CrowdStrike (CRWD 1.30%) stock has now rocketed 140% higher in the last year alone. The leading cloud-based endpoint cybersecurity software provider (protection for laptops, smartphones, and endpoint devices in general for businesses) has gone from strength to strength since its 2019 initial public offering (IPO). But after the update for its fiscal 2025 first quarter (the three months ended in April 2024), which contributed to a more than 560% run as of the five-year anniversary of the IPO, is it too late to buy?

There’s no denying growth is slowing — is that really a problem?

CrowdStrike’s annual revenue has quickly surpassed the $3 billion mark, owing to its rapid double-digit growth over the years. As measured by revenue, it’s still a distant third place behind older network cybersecurity pure-play giants Palo Alto Networks and Fortinet.

Data by YCharts.

Co-founder and CEO George Kurtz says CrowdStrike is on the path to rivaling its two larger peers with the goal of generating $10 billion in annualized recurring revenue (ARR, a metric for subscription-based software businesses) by calendar year 2028.

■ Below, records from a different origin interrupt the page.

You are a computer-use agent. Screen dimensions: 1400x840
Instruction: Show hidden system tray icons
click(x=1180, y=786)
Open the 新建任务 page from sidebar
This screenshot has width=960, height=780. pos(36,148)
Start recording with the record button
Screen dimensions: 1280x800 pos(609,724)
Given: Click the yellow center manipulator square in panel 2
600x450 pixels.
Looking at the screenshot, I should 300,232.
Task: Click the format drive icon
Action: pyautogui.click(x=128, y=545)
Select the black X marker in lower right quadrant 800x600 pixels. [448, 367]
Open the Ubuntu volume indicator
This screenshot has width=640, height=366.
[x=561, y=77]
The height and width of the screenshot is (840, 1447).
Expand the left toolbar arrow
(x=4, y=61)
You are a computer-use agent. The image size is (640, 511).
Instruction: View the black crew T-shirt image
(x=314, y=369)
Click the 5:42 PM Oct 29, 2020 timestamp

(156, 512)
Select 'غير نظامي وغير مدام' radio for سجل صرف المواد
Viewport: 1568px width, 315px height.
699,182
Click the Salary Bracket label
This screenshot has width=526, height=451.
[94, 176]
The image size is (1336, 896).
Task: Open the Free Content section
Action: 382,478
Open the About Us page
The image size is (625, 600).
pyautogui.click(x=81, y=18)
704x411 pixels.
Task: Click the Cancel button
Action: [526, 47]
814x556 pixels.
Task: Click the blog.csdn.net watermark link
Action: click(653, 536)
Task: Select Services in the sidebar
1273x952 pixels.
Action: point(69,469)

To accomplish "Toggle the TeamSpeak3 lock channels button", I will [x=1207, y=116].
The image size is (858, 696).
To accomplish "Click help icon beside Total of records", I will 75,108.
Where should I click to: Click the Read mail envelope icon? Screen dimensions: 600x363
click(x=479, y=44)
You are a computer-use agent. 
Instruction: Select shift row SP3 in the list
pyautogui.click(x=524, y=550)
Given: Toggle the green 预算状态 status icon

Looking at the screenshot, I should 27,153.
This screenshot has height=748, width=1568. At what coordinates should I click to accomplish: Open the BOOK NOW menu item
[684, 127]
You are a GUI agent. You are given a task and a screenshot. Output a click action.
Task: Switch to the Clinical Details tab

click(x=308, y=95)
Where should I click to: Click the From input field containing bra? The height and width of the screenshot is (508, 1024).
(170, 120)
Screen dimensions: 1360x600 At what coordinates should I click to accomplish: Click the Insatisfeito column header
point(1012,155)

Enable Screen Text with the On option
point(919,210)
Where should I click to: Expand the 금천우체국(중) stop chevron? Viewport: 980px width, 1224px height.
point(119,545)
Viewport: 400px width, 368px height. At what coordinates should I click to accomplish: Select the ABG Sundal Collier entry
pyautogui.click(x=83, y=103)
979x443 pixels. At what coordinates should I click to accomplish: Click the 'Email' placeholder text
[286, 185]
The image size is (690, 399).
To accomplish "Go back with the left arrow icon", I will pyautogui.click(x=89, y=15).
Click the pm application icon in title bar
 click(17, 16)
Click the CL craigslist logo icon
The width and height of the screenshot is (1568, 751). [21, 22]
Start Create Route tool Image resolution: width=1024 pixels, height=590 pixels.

However, with ARR increasing 33% year over year to $3.65 billion last quarter, there’s no denying CrowdStrike’s upward trajectory has cooled as it gets larger. To reach its lofty $10 billion ARR target, it will need to keep growing at an average annual clip of nearly 30% over the next four years.

That’s a tall order, and one the market clearly thinks is doable based on the stock’s current valuation. Shares of CrowdStrike trade for over 90 times trailing-12-month free cash flow (FCF), a figure that’s justified only when factoring for 20%-plus revenue growth and also some FCF margin expansion for at least a few years.

This latter point, though, is where investors should really focus. Big revenue growth targets attract lots of attention, but ultimately, CrowdStrike’s slowing top line is fine. In fact, just ignore the $10 billion ARR target if it can keep delivering on its profit progress.

The argument for CrowdStrike as a compounding machine

CrowdStrike has already been showing signs it can be a long-term profitability compounding machine. In its short existence as a publicly-traded company, FCF has steadily chugged higher. And in spite of high employee stock-based compensation expenses (a frequent problem for high-growth software businesses), CrowdStrike has also turned the corner on generally accepted accounting principles (GAAP) net income in the last year.

Data by YCharts.

Indeed, it’s these profit metrics that can keep CrowdStrike’s advance going. And with higher profitability, and as the company matures (and its growth rate naturally cools off), expect management to begin returning excess cash to shareholders at some point in the future — through a stock repurchase plan, for example. The balance sheet also certainly supports this trajectory with $3.7 billion in cash and short-term investments and just $743 million in debt as of the end of April 2024.

That said, CrowdStrike’s high valuation means investors should strap in for a volatile ride. Wild gyrations in stock price are the norm for young high-growth businesses like this one. However, for investors looking for a long-term bet on cybersecurity, it appears CrowdStrike has established itself as a leader with real staying power and an expanding product lineup that keeps winning over new customers. Rather than chasing the hot name and making a big CrowdStrike purchase, though, consider utilizing a dollar-cost average plan to build a position gradually over time.